■ What you will do
For the material below, output exactly the span from the line with "The image size is (1000, 563)." to the line with "Screen dimensions: 537x523", including both, and nothing besides.
+++
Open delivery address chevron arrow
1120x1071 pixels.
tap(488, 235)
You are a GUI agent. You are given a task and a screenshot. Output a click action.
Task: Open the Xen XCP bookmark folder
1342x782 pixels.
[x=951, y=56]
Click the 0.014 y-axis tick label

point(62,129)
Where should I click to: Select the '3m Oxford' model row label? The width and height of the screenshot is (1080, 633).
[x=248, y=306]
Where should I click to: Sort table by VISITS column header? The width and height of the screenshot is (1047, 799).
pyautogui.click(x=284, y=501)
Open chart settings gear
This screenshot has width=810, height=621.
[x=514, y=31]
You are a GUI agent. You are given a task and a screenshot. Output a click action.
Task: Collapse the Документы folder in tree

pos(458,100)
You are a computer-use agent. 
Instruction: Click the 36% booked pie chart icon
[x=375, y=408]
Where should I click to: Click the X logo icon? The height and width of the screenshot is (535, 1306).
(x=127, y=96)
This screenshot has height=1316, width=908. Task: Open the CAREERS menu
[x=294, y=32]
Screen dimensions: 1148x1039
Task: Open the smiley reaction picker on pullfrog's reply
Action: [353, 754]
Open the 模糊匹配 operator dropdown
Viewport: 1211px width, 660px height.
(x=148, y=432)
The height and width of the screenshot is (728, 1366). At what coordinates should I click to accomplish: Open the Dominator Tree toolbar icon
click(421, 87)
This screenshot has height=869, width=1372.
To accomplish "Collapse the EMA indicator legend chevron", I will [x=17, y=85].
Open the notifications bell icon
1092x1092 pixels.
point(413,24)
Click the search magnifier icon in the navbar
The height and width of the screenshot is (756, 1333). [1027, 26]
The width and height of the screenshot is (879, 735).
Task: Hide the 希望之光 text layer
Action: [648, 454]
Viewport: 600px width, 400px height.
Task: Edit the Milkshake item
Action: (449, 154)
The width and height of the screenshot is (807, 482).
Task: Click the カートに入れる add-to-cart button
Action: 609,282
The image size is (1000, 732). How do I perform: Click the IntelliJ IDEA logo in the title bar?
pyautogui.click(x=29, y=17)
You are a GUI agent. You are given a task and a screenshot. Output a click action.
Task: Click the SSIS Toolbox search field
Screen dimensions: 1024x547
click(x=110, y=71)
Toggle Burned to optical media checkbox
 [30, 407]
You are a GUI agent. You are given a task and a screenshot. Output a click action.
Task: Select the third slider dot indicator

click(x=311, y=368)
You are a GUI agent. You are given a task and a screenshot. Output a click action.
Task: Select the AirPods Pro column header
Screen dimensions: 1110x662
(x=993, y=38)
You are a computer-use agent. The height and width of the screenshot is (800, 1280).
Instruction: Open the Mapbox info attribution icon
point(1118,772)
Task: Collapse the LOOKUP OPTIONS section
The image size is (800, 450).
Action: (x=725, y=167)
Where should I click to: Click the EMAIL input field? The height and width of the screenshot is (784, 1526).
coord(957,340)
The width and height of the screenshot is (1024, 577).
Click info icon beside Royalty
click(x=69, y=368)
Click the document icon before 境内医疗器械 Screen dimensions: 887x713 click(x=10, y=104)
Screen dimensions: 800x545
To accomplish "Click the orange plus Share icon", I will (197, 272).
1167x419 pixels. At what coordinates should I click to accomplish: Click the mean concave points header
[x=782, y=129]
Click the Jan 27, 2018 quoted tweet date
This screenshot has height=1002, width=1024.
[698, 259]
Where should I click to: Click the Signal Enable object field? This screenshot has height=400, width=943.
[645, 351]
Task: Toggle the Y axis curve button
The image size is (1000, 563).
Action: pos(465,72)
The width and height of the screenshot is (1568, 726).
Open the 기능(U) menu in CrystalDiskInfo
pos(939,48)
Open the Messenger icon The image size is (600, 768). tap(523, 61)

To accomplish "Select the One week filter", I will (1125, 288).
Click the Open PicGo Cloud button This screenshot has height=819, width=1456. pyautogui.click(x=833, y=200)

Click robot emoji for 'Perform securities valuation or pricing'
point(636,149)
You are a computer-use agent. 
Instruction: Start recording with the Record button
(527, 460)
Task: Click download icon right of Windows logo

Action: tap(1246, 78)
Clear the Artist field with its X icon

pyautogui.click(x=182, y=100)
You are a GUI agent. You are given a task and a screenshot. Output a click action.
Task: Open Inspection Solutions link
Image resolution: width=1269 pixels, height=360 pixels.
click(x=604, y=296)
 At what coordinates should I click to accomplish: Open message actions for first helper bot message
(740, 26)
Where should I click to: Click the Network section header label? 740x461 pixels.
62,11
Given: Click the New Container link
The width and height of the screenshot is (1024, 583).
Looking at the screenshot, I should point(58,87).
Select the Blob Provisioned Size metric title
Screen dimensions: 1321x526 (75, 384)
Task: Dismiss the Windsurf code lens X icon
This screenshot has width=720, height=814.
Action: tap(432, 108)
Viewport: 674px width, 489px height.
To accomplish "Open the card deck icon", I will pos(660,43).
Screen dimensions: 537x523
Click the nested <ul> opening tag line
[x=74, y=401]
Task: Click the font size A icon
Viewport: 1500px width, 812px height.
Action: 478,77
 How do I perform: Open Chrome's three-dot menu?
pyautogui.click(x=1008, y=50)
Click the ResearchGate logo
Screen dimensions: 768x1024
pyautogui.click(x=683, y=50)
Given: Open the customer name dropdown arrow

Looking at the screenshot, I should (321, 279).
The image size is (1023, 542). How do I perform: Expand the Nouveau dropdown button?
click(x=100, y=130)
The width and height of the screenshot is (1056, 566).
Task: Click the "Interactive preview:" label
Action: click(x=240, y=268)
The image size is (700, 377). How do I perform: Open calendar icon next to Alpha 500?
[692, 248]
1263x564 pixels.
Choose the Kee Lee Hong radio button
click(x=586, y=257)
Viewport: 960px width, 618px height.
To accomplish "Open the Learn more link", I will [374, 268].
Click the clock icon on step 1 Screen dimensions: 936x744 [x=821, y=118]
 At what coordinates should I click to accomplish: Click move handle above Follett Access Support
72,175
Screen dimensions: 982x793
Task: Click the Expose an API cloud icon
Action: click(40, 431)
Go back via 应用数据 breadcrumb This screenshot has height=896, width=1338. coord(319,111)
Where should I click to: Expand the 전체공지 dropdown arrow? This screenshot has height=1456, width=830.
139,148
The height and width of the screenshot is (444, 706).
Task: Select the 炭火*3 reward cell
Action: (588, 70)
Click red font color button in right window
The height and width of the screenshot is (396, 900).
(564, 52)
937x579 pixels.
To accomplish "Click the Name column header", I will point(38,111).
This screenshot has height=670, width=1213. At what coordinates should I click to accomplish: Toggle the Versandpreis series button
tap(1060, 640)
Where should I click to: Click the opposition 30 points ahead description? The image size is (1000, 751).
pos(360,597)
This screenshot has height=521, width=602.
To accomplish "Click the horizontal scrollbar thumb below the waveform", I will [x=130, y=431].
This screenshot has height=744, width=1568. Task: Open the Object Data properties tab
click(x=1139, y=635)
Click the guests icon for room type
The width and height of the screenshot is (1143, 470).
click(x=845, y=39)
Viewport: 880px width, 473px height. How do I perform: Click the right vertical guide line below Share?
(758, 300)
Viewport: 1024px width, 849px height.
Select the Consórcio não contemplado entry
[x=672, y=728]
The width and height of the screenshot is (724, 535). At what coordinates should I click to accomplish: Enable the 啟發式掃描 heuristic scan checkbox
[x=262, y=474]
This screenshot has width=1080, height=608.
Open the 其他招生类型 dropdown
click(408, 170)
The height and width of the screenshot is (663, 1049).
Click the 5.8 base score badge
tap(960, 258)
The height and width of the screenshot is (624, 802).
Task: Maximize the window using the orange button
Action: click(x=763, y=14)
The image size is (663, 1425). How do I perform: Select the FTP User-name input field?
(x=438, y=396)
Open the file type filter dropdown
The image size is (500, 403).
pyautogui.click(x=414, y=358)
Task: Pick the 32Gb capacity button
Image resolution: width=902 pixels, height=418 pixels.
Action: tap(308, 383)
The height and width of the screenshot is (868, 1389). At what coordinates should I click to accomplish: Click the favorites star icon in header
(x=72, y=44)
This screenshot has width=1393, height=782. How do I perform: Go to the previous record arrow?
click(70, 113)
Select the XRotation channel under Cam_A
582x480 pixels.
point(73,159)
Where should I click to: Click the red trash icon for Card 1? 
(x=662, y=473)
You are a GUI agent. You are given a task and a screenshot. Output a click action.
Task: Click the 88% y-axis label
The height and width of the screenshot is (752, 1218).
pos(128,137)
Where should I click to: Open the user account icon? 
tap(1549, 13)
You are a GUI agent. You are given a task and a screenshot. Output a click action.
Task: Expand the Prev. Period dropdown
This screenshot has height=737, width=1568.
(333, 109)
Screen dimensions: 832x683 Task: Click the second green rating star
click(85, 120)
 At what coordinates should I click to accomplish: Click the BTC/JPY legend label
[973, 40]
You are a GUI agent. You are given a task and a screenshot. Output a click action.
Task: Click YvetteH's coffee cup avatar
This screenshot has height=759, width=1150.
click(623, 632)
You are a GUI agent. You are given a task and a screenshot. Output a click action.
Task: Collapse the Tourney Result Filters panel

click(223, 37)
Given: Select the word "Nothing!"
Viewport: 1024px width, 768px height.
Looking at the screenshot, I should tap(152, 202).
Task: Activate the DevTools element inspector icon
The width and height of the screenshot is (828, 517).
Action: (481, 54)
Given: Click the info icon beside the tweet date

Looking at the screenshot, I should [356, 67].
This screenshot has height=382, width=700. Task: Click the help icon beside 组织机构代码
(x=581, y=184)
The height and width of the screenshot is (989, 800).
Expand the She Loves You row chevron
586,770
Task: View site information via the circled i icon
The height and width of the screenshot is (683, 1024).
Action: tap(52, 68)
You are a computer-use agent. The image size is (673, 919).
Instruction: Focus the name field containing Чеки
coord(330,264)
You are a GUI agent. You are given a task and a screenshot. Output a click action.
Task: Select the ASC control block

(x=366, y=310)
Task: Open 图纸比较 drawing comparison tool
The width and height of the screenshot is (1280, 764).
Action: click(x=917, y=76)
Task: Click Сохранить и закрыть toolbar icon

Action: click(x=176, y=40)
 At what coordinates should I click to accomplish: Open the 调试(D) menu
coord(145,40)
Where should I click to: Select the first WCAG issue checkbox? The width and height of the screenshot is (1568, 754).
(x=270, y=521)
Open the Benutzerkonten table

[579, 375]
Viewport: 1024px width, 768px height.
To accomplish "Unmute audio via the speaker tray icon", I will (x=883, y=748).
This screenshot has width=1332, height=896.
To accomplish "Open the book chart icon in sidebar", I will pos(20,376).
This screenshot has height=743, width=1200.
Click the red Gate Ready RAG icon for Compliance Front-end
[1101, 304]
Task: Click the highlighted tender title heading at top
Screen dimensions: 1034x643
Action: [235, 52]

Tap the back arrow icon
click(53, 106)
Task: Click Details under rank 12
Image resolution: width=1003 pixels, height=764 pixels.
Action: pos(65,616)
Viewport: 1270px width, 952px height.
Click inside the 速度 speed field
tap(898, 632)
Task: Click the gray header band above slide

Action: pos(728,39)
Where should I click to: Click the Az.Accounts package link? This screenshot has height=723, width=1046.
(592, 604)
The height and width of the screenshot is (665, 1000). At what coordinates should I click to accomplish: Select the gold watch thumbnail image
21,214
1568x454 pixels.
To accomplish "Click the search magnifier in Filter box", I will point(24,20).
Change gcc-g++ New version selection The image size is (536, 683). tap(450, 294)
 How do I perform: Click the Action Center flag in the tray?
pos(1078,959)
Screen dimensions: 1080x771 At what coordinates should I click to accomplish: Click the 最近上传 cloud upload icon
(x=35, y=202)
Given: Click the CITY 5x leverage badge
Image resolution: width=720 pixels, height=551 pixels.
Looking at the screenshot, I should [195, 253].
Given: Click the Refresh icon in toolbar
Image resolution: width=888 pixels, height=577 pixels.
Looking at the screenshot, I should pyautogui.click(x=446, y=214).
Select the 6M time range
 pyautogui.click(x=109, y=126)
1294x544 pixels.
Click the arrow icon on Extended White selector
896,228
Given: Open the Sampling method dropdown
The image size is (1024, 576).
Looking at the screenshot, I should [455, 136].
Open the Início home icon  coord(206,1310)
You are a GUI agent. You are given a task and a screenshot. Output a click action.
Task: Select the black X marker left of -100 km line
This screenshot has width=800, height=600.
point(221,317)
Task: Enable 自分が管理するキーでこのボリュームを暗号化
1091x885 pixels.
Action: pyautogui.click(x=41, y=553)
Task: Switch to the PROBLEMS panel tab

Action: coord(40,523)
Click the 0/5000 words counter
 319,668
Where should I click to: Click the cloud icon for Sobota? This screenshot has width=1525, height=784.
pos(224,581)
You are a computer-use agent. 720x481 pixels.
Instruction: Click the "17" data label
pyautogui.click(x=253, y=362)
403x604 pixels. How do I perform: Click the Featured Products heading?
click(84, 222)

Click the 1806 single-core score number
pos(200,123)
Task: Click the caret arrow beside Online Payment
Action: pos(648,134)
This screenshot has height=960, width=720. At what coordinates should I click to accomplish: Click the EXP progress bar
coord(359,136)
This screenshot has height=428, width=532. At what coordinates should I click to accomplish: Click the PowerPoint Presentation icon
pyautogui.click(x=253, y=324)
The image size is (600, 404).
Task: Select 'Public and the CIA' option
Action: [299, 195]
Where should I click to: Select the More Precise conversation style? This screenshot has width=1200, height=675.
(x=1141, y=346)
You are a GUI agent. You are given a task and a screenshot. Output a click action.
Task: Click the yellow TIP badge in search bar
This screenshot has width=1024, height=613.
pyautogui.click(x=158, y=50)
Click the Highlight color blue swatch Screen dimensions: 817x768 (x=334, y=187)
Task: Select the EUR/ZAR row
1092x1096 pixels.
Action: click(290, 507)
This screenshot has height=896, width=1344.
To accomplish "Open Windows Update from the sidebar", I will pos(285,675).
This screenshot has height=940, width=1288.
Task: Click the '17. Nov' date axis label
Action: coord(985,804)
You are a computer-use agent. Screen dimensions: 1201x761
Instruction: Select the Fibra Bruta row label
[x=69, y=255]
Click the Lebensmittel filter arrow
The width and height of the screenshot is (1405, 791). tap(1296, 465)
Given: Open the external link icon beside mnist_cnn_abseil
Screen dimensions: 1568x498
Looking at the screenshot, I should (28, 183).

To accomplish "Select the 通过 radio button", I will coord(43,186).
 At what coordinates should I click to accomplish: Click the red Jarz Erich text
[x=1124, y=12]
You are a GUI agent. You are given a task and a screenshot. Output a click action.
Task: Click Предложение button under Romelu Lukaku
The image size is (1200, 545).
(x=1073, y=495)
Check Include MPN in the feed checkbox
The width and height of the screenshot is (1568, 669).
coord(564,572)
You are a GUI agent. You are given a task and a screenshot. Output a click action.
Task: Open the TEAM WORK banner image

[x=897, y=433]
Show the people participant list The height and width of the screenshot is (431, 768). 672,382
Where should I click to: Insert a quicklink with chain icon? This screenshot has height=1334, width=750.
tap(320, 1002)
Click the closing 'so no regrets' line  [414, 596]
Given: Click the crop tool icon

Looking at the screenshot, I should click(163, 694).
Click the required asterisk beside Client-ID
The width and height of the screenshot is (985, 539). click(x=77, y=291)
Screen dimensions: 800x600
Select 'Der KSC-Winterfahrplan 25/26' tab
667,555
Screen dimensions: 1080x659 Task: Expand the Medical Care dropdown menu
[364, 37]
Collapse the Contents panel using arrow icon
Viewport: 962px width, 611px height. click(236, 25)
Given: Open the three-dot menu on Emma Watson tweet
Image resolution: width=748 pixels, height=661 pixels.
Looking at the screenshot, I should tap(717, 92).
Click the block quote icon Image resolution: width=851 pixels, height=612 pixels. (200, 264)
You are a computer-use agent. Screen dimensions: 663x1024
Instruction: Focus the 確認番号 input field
+++
■ Answer box
The image size is (1000, 563).
Action: pos(465,72)
The width and height of the screenshot is (1568, 726).
Open the 기능(U) menu in CrystalDiskInfo
pos(939,48)
Open the Messenger icon The image size is (600, 768). tap(523, 61)

To accomplish "Select the One week filter", I will (1125, 288).
Click the Open PicGo Cloud button This screenshot has height=819, width=1456. pyautogui.click(x=833, y=200)

Click robot emoji for 'Perform securities valuation or pricing'
point(636,149)
You are a computer-use agent. 
Instruction: Start recording with the Record button
(527, 460)
Task: Click download icon right of Windows logo

Action: tap(1246, 78)
Clear the Artist field with its X icon

pyautogui.click(x=182, y=100)
You are a GUI agent. You are given a task and a screenshot. Output a click action.
Task: Open Inspection Solutions link
Image resolution: width=1269 pixels, height=360 pixels.
click(x=604, y=296)
 At what coordinates should I click to accomplish: Open message actions for first helper bot message
(740, 26)
Where should I click to: Click the Network section header label? 740x461 pixels.
62,11
Given: Click the New Container link
The width and height of the screenshot is (1024, 583).
Looking at the screenshot, I should point(58,87).
Select the Blob Provisioned Size metric title
Screen dimensions: 1321x526 (75, 384)
Task: Dismiss the Windsurf code lens X icon
This screenshot has width=720, height=814.
Action: tap(432, 108)
Viewport: 674px width, 489px height.
To accomplish "Open the card deck icon", I will pos(660,43).
Screen dimensions: 537x523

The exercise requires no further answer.